= Prompt =
Pick out each line of the material below that contains the word "label".

= Exercise input =
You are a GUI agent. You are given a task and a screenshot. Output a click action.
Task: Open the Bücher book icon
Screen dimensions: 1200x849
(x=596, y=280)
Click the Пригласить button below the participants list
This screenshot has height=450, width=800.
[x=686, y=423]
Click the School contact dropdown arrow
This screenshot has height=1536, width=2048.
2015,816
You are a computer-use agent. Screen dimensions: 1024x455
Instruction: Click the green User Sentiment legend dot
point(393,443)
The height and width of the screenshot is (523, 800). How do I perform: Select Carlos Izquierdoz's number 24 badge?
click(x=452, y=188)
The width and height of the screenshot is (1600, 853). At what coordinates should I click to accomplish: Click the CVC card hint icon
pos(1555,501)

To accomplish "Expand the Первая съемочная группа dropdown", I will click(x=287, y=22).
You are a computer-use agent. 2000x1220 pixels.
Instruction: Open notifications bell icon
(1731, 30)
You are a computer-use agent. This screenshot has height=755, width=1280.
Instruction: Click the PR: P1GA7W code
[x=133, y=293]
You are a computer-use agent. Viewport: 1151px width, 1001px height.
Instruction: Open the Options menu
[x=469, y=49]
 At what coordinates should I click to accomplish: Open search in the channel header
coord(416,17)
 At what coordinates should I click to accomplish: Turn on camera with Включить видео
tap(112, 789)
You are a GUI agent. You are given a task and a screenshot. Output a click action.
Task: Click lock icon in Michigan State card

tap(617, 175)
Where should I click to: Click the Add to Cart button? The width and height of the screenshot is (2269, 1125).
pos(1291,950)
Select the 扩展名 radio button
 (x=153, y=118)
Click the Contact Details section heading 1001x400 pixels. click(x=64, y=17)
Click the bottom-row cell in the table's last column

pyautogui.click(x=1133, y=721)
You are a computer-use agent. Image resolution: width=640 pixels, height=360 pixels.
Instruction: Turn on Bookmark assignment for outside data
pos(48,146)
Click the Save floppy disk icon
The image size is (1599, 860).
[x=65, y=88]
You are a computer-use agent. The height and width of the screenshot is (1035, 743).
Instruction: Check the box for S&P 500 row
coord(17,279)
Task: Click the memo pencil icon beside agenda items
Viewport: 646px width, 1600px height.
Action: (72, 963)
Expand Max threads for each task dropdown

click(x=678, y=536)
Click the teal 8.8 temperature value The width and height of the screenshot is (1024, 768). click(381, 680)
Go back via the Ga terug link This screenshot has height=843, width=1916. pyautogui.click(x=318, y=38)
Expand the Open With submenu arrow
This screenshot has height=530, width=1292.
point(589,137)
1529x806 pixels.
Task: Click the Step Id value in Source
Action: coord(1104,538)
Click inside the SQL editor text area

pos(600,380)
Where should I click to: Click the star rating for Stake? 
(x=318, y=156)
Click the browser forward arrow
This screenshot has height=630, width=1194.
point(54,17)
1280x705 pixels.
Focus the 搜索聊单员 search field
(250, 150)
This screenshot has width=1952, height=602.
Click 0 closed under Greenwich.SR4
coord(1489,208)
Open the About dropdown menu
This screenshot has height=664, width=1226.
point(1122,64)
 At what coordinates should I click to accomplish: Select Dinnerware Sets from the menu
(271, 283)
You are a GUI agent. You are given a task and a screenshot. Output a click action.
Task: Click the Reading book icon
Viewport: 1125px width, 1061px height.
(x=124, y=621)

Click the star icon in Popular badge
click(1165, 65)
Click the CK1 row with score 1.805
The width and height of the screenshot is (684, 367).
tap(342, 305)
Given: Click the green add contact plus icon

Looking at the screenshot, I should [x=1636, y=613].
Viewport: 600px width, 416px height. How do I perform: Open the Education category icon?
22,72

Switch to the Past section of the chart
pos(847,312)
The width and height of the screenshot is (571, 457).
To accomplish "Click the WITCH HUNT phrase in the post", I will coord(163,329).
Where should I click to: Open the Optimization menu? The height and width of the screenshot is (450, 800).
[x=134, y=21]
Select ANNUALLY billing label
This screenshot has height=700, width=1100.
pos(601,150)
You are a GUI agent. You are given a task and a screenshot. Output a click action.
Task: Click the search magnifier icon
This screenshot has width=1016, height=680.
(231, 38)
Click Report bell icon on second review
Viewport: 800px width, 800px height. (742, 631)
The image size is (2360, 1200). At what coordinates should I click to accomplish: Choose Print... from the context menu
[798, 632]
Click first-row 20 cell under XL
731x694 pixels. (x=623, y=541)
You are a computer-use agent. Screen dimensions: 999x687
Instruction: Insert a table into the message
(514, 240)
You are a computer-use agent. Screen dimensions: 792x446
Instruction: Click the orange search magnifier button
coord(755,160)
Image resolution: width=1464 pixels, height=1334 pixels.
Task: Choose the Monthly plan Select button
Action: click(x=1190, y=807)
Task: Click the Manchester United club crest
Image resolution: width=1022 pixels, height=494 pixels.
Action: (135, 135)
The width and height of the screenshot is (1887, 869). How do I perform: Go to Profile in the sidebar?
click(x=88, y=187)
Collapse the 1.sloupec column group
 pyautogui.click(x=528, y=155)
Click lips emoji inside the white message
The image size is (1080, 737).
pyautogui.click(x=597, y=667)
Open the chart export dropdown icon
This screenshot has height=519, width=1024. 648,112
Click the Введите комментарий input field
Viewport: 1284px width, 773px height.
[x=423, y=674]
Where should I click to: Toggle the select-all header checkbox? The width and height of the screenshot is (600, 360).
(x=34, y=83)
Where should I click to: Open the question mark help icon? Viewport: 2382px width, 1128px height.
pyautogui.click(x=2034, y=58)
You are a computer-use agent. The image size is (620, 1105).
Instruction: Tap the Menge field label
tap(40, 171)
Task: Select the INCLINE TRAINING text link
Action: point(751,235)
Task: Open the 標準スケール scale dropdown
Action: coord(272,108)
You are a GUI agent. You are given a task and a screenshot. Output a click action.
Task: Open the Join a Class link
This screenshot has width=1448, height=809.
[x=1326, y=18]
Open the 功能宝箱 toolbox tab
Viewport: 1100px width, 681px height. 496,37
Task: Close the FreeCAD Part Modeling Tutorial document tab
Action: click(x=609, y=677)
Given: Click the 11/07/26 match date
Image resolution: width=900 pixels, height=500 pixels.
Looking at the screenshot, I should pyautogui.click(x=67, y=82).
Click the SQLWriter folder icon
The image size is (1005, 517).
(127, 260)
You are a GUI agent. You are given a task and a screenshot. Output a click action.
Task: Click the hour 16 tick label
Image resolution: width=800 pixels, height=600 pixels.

= Answer =
Select ANNUALLY billing label
Instruction: Tap the Menge field label
Task: Click the hour 16 tick label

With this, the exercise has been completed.